--- Material to process ---
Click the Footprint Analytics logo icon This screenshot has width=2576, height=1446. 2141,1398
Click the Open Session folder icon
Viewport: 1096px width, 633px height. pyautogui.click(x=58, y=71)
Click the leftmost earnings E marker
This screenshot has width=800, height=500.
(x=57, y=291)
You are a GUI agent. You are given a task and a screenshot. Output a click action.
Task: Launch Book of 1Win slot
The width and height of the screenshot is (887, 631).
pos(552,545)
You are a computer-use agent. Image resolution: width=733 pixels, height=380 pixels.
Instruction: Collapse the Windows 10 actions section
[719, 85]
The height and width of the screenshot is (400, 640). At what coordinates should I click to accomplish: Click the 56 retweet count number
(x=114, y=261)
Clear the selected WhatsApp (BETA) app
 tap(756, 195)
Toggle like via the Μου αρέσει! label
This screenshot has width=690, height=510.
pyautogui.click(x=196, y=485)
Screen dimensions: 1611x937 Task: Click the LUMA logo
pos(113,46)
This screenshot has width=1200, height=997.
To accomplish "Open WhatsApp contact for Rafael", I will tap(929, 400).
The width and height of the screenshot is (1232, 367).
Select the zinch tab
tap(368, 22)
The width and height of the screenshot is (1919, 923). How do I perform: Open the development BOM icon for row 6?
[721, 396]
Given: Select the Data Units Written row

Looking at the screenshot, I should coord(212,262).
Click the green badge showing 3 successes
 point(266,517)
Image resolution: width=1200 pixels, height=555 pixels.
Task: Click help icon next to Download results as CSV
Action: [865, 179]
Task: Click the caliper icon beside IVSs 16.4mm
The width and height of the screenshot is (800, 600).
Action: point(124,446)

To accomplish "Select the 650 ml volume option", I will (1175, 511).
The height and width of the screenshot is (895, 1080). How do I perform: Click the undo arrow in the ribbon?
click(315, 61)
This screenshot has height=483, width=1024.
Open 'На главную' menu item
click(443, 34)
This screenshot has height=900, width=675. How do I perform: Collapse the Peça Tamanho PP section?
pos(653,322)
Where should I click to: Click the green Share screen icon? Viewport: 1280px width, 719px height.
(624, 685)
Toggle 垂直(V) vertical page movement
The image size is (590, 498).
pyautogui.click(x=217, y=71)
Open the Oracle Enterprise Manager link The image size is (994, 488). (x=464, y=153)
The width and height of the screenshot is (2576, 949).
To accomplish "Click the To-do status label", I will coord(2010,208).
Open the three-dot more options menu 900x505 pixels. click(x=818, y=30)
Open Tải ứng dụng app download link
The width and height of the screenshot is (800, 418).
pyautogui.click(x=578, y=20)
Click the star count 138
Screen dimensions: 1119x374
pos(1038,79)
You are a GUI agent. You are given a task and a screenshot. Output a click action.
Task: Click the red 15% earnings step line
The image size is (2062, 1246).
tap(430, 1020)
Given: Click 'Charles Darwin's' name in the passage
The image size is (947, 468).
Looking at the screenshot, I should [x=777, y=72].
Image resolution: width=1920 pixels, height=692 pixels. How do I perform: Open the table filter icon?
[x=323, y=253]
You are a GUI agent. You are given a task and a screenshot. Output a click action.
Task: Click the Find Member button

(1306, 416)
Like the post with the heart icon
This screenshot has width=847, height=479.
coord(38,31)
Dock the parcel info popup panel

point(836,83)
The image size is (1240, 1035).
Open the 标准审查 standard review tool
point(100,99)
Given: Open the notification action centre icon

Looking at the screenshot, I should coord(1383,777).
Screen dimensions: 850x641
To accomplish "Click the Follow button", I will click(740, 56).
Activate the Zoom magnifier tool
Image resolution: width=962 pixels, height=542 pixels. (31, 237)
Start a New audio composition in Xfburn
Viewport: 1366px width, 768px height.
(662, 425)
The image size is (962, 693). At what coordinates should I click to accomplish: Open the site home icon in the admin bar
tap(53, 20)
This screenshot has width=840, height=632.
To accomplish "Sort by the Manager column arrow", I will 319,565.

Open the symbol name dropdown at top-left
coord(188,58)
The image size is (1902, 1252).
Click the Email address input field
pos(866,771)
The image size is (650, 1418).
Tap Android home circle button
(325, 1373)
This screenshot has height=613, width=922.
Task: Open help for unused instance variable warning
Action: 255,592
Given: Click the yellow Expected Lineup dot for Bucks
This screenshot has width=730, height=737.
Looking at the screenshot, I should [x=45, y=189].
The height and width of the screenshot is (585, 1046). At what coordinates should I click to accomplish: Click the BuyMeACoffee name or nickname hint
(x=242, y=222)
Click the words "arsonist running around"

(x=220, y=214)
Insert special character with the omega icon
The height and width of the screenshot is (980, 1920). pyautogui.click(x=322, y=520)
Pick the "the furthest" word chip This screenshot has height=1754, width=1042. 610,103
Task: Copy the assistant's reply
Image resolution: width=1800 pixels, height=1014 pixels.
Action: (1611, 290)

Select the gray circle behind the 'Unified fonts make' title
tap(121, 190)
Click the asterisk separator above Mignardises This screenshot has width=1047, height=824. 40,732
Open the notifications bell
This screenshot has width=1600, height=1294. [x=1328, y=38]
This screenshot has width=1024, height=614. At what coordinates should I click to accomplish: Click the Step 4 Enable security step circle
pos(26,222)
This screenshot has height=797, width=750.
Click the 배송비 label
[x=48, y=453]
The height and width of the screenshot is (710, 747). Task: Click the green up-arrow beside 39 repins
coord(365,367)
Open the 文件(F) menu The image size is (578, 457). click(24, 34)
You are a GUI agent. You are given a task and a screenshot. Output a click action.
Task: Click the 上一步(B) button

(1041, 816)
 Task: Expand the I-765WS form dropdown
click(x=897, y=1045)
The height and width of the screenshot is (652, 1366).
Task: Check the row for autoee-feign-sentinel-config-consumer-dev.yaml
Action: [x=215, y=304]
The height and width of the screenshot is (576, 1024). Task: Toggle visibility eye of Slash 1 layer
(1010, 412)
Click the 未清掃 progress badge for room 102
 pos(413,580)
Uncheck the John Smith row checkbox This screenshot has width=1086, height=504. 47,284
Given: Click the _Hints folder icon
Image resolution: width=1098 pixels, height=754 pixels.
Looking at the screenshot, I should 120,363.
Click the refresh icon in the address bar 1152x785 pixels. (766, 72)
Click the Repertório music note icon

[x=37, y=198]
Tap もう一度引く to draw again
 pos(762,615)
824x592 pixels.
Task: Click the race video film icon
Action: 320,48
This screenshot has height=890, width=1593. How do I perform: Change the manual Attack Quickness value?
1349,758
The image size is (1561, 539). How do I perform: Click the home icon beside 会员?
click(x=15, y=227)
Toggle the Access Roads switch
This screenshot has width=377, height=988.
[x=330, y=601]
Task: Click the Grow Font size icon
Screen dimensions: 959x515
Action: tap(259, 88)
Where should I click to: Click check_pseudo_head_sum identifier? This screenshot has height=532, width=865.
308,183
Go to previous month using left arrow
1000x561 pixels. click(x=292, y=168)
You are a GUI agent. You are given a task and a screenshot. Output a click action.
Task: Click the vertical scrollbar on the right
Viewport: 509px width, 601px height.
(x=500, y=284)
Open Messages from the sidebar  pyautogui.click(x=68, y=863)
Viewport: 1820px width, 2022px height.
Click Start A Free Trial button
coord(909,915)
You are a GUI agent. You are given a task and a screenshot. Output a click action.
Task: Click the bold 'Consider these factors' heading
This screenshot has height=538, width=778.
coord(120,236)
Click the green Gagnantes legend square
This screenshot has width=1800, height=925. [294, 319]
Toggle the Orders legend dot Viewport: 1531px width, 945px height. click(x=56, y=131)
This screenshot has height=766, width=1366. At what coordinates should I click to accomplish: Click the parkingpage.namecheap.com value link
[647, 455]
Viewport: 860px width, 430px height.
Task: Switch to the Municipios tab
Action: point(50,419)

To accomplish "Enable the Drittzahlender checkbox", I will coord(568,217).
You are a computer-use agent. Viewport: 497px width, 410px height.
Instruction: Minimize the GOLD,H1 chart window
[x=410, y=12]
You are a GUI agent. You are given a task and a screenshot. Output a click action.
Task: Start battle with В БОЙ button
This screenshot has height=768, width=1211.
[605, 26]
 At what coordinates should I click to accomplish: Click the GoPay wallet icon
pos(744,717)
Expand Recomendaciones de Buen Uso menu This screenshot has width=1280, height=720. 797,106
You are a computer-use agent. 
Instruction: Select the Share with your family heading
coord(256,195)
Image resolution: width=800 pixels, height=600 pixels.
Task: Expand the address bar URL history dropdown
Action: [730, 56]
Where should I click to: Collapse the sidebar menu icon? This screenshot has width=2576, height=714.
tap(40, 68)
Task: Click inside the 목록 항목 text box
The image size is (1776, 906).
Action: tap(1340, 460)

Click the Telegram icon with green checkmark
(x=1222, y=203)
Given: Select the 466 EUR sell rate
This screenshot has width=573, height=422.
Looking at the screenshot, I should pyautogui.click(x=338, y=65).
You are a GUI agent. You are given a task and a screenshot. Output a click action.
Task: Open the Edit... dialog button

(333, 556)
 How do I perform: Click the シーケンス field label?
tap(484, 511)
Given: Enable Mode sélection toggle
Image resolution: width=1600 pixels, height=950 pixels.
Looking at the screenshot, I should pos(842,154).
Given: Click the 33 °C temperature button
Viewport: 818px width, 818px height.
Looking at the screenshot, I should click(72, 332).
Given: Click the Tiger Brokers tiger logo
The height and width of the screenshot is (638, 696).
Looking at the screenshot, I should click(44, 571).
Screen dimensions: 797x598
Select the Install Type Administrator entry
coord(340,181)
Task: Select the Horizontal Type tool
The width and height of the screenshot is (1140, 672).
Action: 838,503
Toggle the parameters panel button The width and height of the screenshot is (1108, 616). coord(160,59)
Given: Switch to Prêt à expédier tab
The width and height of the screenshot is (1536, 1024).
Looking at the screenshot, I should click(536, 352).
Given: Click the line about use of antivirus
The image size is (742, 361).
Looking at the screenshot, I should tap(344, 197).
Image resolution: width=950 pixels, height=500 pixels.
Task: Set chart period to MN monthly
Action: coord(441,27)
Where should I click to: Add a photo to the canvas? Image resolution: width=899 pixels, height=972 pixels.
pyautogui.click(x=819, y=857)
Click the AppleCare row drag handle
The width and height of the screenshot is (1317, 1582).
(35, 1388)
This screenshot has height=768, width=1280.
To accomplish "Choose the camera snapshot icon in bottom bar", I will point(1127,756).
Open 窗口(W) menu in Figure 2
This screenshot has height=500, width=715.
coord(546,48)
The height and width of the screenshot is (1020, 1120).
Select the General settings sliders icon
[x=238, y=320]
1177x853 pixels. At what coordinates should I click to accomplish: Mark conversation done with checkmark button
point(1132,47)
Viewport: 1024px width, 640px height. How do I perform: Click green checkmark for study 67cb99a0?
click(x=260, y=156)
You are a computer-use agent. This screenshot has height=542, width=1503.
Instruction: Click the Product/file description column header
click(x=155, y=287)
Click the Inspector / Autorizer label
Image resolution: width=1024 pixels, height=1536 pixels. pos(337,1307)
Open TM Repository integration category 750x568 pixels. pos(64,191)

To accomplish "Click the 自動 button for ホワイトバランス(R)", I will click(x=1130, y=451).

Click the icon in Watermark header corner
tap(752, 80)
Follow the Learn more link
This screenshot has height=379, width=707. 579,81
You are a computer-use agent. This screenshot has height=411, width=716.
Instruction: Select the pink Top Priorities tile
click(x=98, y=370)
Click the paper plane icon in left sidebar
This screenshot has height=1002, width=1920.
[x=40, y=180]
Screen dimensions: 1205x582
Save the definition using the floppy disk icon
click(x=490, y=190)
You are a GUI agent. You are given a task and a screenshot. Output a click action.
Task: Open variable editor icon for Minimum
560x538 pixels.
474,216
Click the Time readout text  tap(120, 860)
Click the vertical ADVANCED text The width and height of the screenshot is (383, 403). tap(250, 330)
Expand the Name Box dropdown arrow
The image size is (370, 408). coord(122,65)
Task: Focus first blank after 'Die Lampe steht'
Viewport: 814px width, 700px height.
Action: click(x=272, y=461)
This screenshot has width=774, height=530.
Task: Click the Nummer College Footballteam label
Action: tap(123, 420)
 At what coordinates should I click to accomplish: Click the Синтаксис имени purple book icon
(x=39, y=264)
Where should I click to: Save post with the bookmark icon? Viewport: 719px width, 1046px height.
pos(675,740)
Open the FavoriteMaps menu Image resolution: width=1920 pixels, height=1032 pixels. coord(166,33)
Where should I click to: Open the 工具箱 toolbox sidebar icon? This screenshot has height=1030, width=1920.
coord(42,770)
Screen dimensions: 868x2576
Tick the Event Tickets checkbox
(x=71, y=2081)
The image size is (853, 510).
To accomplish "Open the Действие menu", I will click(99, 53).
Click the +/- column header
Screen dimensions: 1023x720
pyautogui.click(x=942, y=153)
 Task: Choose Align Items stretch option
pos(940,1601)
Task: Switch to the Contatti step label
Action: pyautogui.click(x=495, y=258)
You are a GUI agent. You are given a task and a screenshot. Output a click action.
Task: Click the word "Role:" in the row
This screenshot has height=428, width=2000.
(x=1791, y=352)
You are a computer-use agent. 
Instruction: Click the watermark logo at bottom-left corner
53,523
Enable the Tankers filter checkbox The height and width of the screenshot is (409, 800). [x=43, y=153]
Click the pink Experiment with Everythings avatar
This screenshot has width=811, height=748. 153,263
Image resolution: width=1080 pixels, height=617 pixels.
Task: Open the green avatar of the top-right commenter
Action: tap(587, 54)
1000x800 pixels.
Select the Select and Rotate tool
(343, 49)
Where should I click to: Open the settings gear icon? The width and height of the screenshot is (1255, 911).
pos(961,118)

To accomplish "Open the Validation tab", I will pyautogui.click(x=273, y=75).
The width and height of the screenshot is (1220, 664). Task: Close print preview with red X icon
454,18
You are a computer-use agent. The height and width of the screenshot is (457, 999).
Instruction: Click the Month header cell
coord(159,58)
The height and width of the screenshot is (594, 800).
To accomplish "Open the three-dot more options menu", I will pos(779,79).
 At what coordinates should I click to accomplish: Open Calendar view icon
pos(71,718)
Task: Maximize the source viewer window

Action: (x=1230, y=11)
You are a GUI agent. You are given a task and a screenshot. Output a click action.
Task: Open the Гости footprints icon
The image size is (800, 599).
---
◆ Task goal: Please return all lines from the records that hold the word "computer".

◆ Output of the exercise:
You are a computer-use agent. Image resolution: width=733 pixels, height=380 pixels.
You are a computer-use agent. Viewport: 497px width, 410px height.
You are a computer-use agent. 
You are a computer-use agent. This screenshot has height=542, width=1503.
You are a computer-use agent. This screenshot has height=411, width=716.
You are a computer-use agent. 
You are a computer-use agent. The height and width of the screenshot is (457, 999).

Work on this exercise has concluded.